The Somali community in the UK has been in existence long before the state collapsed,” says Laura Hammond, senior lecturer in Development Studies at the School of Oriental and African Studies at the University of London. 

“As a community the Somali community is suffering quite a lot from a lack of integration which is caused not just by their own difficulties, learning the language or figuring out so-called British life. But it’s also about structural exclusions that are put in place. So it’s very difficult for them to find jobs, it’s very difficult for them to solve their immigration status. It can take them years to actually gain citizenship.” 

Abdi Warsame and Abdirizak Bihi are part of the Somali community in Minneapolis in Minnesota state in the US. Warsame has become an elected member of Minneapolis City Council and has worked hard to ensure that his people are properly and evenly represented at the municipal level.

Bihi runs the Somali Education Advocacy Center: “In 1996 I moved here from Washington DC to work with the refugees I’ve seen in camps. So I knew the challenges they’ll face here. I became an interpreter, a counselor, a cultural broker. We’d train them to or help get Somali speaking personnel so they could address the issues that the new Americans were facing. And it’s not really easy to be black, Muslim and immigrant.” 

When Aboukar Awale came to the UK in 1997, he found mafrishes, cafes where Somali men would drink tea and chew the addictive stimulant khat. He himself became an addict – but the drug is now banned in the UK, thanks to the campaign spearheaded by Awale.
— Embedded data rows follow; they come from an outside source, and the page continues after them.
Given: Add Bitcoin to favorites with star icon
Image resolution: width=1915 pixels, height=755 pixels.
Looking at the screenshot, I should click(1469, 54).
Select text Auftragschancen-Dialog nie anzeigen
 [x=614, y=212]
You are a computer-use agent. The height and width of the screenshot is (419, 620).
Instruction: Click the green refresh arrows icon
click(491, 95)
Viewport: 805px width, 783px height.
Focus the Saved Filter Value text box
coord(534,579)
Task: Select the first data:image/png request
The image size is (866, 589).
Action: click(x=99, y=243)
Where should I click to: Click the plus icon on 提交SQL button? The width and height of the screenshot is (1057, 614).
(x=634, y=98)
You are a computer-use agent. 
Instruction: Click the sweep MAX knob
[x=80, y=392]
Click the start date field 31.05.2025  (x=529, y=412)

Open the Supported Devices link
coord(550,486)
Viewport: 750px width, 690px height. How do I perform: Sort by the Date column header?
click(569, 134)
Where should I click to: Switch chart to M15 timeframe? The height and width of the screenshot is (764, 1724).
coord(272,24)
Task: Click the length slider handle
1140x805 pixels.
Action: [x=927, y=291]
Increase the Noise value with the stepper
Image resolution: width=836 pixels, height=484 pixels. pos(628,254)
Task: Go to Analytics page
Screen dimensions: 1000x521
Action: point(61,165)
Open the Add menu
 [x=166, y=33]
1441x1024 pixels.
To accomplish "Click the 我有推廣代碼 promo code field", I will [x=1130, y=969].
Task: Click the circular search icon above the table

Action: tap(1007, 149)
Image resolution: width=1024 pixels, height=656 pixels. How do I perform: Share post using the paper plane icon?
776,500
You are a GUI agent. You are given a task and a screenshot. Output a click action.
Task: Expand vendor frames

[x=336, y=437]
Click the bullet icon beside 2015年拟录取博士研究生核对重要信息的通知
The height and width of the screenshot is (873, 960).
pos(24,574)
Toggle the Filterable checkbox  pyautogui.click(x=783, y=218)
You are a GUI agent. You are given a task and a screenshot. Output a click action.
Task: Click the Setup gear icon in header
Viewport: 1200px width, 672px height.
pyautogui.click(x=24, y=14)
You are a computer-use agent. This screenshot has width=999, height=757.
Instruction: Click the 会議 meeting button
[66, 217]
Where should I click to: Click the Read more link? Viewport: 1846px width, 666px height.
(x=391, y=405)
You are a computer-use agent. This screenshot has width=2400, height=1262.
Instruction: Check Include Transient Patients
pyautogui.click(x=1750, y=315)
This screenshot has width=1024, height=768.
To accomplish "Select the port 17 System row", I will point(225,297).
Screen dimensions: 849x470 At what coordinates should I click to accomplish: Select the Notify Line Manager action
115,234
However, it’s still a big problem among young Somalis and so he’s now taken his campaign to the streets of Somalia itself: “I thought if I am lucky, then what about the children of Somalia, and those being raised who think khat is a good thing? And that’s how I started this campaign.” 

Like many Somalis across the diaspora, Awale hopes deeply that one day he’ll be able to return to help re-build his homeland. “It will happen inshallah. It might not happen in ten years; it might not happen in maybe 20 years. But one day… It just breaks my heart. But inshallah, Somalia will come back. Someday Somalia will be back.”